• _What is required_
Print the data that follows exactly.
● ● ● ●
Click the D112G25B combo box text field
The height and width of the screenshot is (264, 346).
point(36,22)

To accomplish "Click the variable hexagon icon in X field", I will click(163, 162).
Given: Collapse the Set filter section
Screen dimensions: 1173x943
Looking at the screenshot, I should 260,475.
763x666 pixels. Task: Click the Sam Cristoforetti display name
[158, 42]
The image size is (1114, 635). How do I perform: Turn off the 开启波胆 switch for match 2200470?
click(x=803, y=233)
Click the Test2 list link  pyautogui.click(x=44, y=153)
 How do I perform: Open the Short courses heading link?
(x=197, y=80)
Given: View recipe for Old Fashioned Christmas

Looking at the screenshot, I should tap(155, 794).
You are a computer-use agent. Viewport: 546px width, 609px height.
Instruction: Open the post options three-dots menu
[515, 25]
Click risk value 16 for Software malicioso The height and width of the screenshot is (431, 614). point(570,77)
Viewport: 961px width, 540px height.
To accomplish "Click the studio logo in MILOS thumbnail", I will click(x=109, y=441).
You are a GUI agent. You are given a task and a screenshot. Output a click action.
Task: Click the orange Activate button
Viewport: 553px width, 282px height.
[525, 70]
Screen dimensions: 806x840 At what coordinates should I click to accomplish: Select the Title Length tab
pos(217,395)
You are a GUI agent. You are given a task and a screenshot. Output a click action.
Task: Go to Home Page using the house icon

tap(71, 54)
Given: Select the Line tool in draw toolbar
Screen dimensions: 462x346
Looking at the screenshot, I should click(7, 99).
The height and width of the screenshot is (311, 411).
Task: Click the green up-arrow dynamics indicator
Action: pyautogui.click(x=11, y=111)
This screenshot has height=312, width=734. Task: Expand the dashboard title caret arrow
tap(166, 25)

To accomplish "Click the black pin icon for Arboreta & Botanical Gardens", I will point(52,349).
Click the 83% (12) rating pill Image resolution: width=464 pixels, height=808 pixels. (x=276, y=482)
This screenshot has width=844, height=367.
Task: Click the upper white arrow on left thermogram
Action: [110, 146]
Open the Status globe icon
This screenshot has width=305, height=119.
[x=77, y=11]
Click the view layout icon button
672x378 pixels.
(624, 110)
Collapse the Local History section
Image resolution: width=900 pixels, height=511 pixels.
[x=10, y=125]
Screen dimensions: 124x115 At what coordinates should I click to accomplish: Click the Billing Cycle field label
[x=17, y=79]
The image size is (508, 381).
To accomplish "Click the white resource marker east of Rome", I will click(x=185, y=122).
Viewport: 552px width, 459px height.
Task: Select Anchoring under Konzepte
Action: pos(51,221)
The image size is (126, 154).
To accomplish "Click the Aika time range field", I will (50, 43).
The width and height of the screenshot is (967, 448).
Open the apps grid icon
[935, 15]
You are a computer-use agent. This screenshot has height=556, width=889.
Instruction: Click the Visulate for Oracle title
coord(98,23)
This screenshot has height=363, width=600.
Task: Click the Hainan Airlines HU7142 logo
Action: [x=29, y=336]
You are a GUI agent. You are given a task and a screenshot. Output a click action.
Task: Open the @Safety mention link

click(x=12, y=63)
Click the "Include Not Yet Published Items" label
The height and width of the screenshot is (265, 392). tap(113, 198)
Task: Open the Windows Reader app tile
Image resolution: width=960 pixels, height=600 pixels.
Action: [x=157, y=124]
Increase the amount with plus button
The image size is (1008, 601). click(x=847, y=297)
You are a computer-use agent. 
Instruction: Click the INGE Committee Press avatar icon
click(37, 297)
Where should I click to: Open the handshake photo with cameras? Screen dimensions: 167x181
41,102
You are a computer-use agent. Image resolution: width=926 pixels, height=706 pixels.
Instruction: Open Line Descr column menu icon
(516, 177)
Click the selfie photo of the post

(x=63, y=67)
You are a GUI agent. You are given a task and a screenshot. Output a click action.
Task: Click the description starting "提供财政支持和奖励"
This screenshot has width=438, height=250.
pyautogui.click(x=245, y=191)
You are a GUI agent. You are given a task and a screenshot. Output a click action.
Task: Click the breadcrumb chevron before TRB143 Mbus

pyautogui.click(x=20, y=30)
● ● ● ●
• _Exercise solution_
Click the D112G25B combo box text field
The height and width of the screenshot is (264, 346).
point(36,22)

To accomplish "Click the variable hexagon icon in X field", I will click(163, 162).
Given: Collapse the Set filter section
Screen dimensions: 1173x943
Looking at the screenshot, I should 260,475.
763x666 pixels. Task: Click the Sam Cristoforetti display name
[158, 42]
The image size is (1114, 635). How do I perform: Turn off the 开启波胆 switch for match 2200470?
click(x=803, y=233)
Click the Test2 list link  pyautogui.click(x=44, y=153)
 How do I perform: Open the Short courses heading link?
(x=197, y=80)
Given: View recipe for Old Fashioned Christmas

Looking at the screenshot, I should tap(155, 794).
You are a computer-use agent. Viewport: 546px width, 609px height.
Instruction: Open the post options three-dots menu
[515, 25]
Click risk value 16 for Software malicioso The height and width of the screenshot is (431, 614). point(570,77)
Viewport: 961px width, 540px height.
To accomplish "Click the studio logo in MILOS thumbnail", I will click(x=109, y=441).
You are a GUI agent. You are given a task and a screenshot. Output a click action.
Task: Click the orange Activate button
Viewport: 553px width, 282px height.
[525, 70]
Screen dimensions: 806x840 At what coordinates should I click to accomplish: Select the Title Length tab
pos(217,395)
You are a GUI agent. You are given a task and a screenshot. Output a click action.
Task: Go to Home Page using the house icon

tap(71, 54)
Given: Select the Line tool in draw toolbar
Screen dimensions: 462x346
Looking at the screenshot, I should click(7, 99).
The height and width of the screenshot is (311, 411).
Task: Click the green up-arrow dynamics indicator
Action: pyautogui.click(x=11, y=111)
This screenshot has height=312, width=734. Task: Expand the dashboard title caret arrow
tap(166, 25)

To accomplish "Click the black pin icon for Arboreta & Botanical Gardens", I will point(52,349).
Click the 83% (12) rating pill Image resolution: width=464 pixels, height=808 pixels. (x=276, y=482)
This screenshot has width=844, height=367.
Task: Click the upper white arrow on left thermogram
Action: [110, 146]
Open the Status globe icon
This screenshot has width=305, height=119.
[x=77, y=11]
Click the view layout icon button
672x378 pixels.
(624, 110)
Collapse the Local History section
Image resolution: width=900 pixels, height=511 pixels.
[x=10, y=125]
Screen dimensions: 124x115 At what coordinates should I click to accomplish: Click the Billing Cycle field label
[x=17, y=79]
The image size is (508, 381).
To accomplish "Click the white resource marker east of Rome", I will click(x=185, y=122).
Viewport: 552px width, 459px height.
Task: Select Anchoring under Konzepte
Action: pos(51,221)
The image size is (126, 154).
To accomplish "Click the Aika time range field", I will (50, 43).
The width and height of the screenshot is (967, 448).
Open the apps grid icon
[935, 15]
You are a computer-use agent. This screenshot has height=556, width=889.
Instruction: Click the Visulate for Oracle title
coord(98,23)
This screenshot has height=363, width=600.
Task: Click the Hainan Airlines HU7142 logo
Action: [x=29, y=336]
You are a GUI agent. You are given a task and a screenshot. Output a click action.
Task: Open the @Safety mention link

click(x=12, y=63)
Click the "Include Not Yet Published Items" label
The height and width of the screenshot is (265, 392). tap(113, 198)
Task: Open the Windows Reader app tile
Image resolution: width=960 pixels, height=600 pixels.
Action: [x=157, y=124]
Increase the amount with plus button
The image size is (1008, 601). click(x=847, y=297)
You are a computer-use agent. 
Instruction: Click the INGE Committee Press avatar icon
click(37, 297)
Where should I click to: Open the handshake photo with cameras? Screen dimensions: 167x181
41,102
You are a computer-use agent. Image resolution: width=926 pixels, height=706 pixels.
Instruction: Open Line Descr column menu icon
(516, 177)
Click the selfie photo of the post

(x=63, y=67)
You are a GUI agent. You are given a task and a screenshot. Output a click action.
Task: Click the description starting "提供财政支持和奖励"
This screenshot has width=438, height=250.
pyautogui.click(x=245, y=191)
You are a GUI agent. You are given a task and a screenshot. Output a click action.
Task: Click the breadcrumb chevron before TRB143 Mbus

pyautogui.click(x=20, y=30)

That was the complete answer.